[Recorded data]
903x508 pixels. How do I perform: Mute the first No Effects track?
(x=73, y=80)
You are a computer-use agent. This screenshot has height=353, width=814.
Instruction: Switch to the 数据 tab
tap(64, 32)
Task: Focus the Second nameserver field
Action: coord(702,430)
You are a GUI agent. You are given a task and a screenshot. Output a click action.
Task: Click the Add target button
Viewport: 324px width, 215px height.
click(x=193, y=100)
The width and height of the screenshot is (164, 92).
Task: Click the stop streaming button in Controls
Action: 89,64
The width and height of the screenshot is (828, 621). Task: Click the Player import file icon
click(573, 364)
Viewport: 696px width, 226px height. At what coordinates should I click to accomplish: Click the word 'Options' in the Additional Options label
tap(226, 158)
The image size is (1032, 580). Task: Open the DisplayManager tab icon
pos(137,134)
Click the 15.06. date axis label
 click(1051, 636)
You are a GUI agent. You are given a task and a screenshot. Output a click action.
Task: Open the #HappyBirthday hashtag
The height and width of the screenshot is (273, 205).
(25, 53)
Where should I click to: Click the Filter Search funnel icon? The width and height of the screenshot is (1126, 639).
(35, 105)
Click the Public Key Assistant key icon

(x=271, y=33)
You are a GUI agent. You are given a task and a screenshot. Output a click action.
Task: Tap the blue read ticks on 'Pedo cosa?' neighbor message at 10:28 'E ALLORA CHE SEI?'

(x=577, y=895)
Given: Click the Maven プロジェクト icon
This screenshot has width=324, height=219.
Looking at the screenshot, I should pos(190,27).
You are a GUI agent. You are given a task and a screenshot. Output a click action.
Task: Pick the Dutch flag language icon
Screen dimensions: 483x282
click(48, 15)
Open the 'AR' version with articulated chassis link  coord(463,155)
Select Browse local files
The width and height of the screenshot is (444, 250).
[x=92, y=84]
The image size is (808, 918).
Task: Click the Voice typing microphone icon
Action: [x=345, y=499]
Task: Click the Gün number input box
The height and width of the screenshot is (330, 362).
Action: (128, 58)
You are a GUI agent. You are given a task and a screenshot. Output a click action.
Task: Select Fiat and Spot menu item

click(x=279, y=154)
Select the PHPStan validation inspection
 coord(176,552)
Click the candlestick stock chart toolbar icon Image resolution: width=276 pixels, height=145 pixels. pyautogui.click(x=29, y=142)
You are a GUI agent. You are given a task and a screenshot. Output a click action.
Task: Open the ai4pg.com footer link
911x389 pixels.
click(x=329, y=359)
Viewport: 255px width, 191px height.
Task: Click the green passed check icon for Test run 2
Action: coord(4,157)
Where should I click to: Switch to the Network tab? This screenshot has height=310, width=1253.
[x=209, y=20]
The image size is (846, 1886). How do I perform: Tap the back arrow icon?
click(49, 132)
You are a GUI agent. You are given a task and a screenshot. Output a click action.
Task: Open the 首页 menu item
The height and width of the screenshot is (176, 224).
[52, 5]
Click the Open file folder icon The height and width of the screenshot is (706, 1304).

## Exercise
The answer consists of every entry, returned exactly.

## Solution to the problem
903x508 pixels. How do I perform: Mute the first No Effects track?
(x=73, y=80)
You are a computer-use agent. This screenshot has height=353, width=814.
Instruction: Switch to the 数据 tab
tap(64, 32)
Task: Focus the Second nameserver field
Action: coord(702,430)
You are a GUI agent. You are given a task and a screenshot. Output a click action.
Task: Click the Add target button
Viewport: 324px width, 215px height.
click(x=193, y=100)
The width and height of the screenshot is (164, 92).
Task: Click the stop streaming button in Controls
Action: 89,64
The width and height of the screenshot is (828, 621). Task: Click the Player import file icon
click(573, 364)
Viewport: 696px width, 226px height. At what coordinates should I click to accomplish: Click the word 'Options' in the Additional Options label
tap(226, 158)
The image size is (1032, 580). Task: Open the DisplayManager tab icon
pos(137,134)
Click the 15.06. date axis label
 click(1051, 636)
You are a GUI agent. You are given a task and a screenshot. Output a click action.
Task: Open the #HappyBirthday hashtag
The height and width of the screenshot is (273, 205).
(25, 53)
Where should I click to: Click the Filter Search funnel icon? The width and height of the screenshot is (1126, 639).
(35, 105)
Click the Public Key Assistant key icon

(x=271, y=33)
You are a GUI agent. You are given a task and a screenshot. Output a click action.
Task: Tap the blue read ticks on 'Pedo cosa?' neighbor message at 10:28 'E ALLORA CHE SEI?'

(x=577, y=895)
Given: Click the Maven プロジェクト icon
This screenshot has width=324, height=219.
Looking at the screenshot, I should pos(190,27).
You are a GUI agent. You are given a task and a screenshot. Output a click action.
Task: Pick the Dutch flag language icon
Screen dimensions: 483x282
click(48, 15)
Open the 'AR' version with articulated chassis link  coord(463,155)
Select Browse local files
The width and height of the screenshot is (444, 250).
[x=92, y=84]
The image size is (808, 918).
Task: Click the Voice typing microphone icon
Action: [x=345, y=499]
Task: Click the Gün number input box
The height and width of the screenshot is (330, 362).
Action: (128, 58)
You are a GUI agent. You are given a task and a screenshot. Output a click action.
Task: Select Fiat and Spot menu item

click(x=279, y=154)
Select the PHPStan validation inspection
 coord(176,552)
Click the candlestick stock chart toolbar icon Image resolution: width=276 pixels, height=145 pixels. pyautogui.click(x=29, y=142)
You are a GUI agent. You are given a task and a screenshot. Output a click action.
Task: Open the ai4pg.com footer link
911x389 pixels.
click(x=329, y=359)
Viewport: 255px width, 191px height.
Task: Click the green passed check icon for Test run 2
Action: coord(4,157)
Where should I click to: Switch to the Network tab? This screenshot has height=310, width=1253.
[x=209, y=20]
The image size is (846, 1886). How do I perform: Tap the back arrow icon?
click(49, 132)
You are a GUI agent. You are given a task and a screenshot. Output a click action.
Task: Open the 首页 menu item
The height and width of the screenshot is (176, 224).
[52, 5]
Click the Open file folder icon The height and width of the screenshot is (706, 1304).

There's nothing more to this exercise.